We’ve looked at the relationship between training dataset size and model performance. Here, you will add another dimension to the picture, and try to get a qualitative sense of how our training and validation curves vary as a function of model complexity -— in this case, we’ll operationalize this as the number of predictors our linear regression estimator gets to use.

Use the ABIDEII data to predict age given three different sizes of feature sets: 5 features, 30 features, and 100 features, which you select at random. Once again, evaluate performance for sample sizes ranging from 100 to 800.

Does our ability to predict age vary depending on how many features we use? Do the characteristics of overfitting change with the sample size?

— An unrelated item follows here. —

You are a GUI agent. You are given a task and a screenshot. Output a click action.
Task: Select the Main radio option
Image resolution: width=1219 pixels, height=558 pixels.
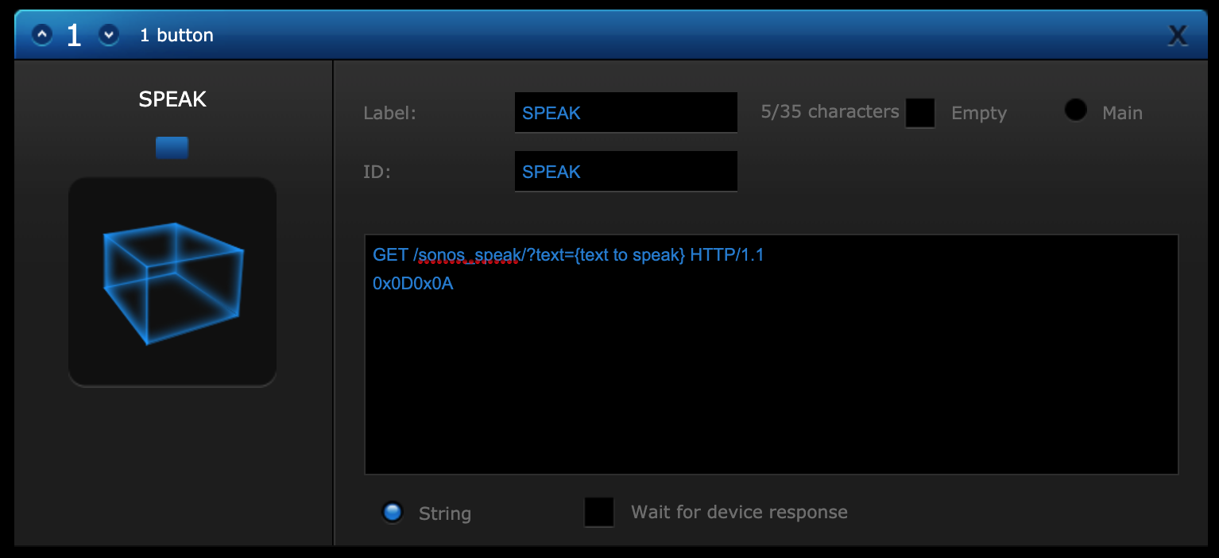click(x=1076, y=110)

We’ll return to a discussion of model complexity in the final section of this chapter (Section 22) when we consider the complexity of deep learning models with many thousands of parameters that can be adjusted.

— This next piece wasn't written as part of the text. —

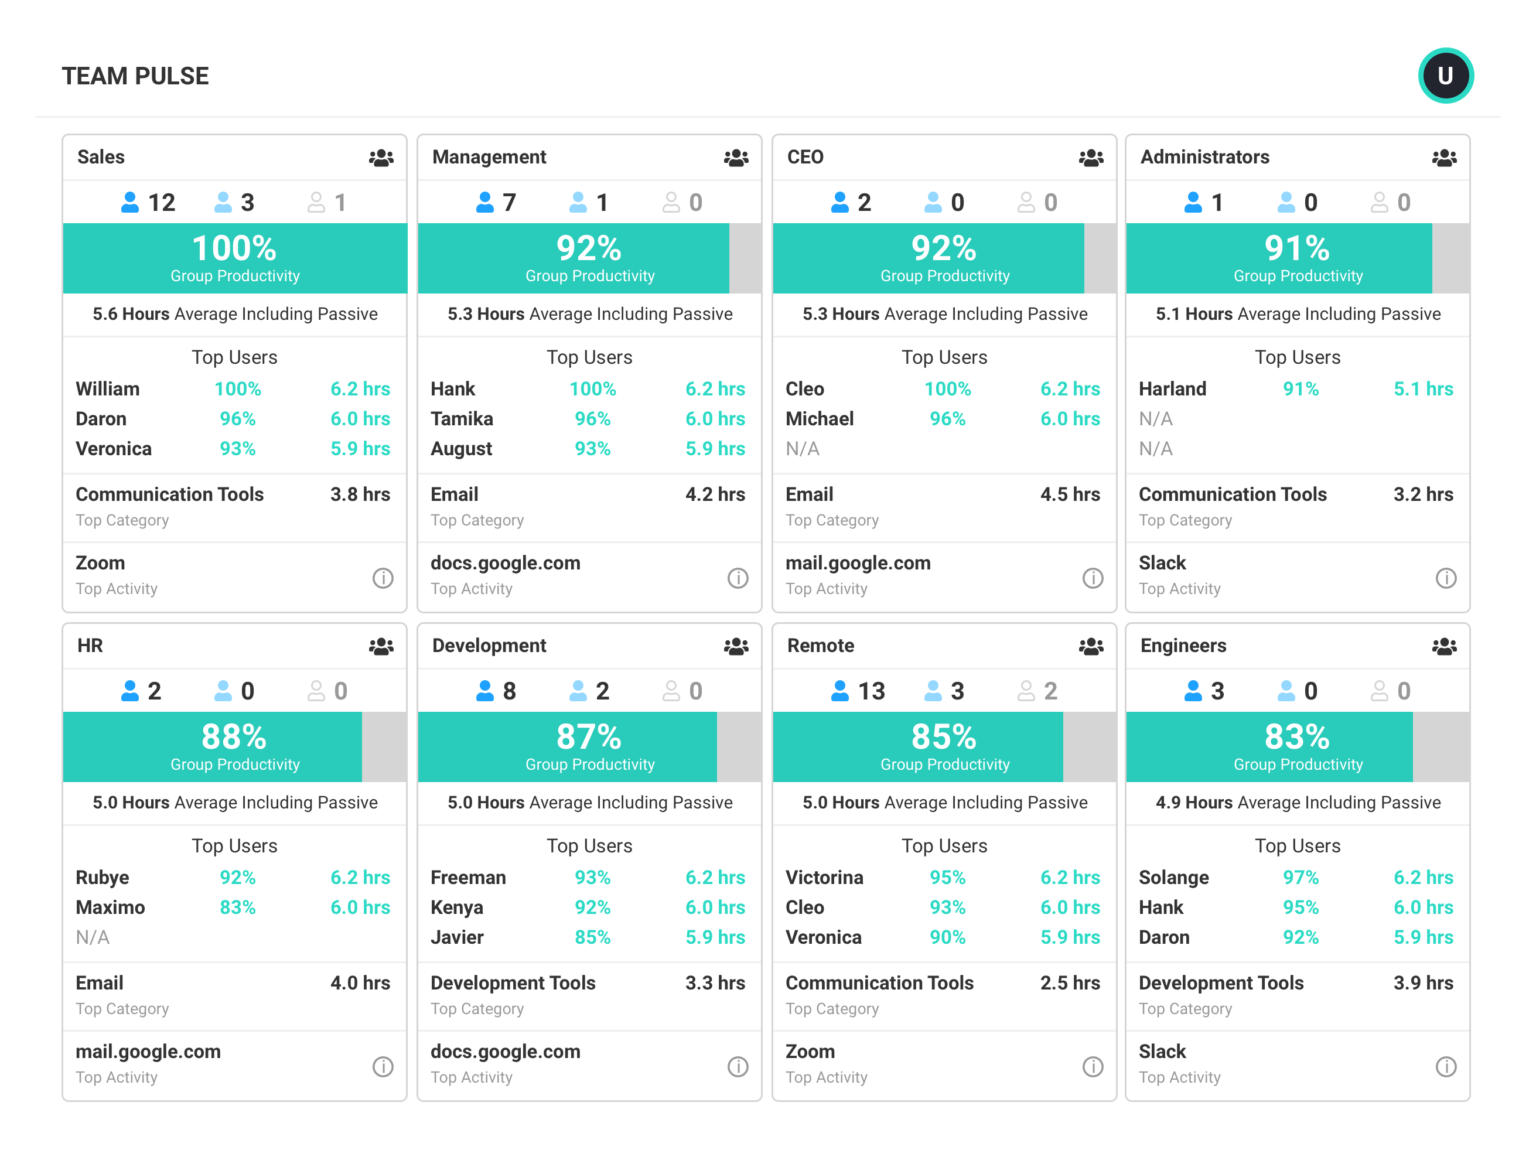Open the mail.google.com link in HR card
The image size is (1536, 1167).
[x=148, y=1051]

20.2.2. Additional resources

Cross-validation is a very powerful tool, but it does not address all of the challenges of understanding your data. For example, as demonstrated in a paper by Gaël Varoquaux [Varoquaux, 2017], even when you do use cross-validation, the errors in your estimate of accuracy can be rather large, particularly if the sample size is not large enough. The paper is worth reading and pondering when designing studies that use machine learning methods and considering the sample size one might need.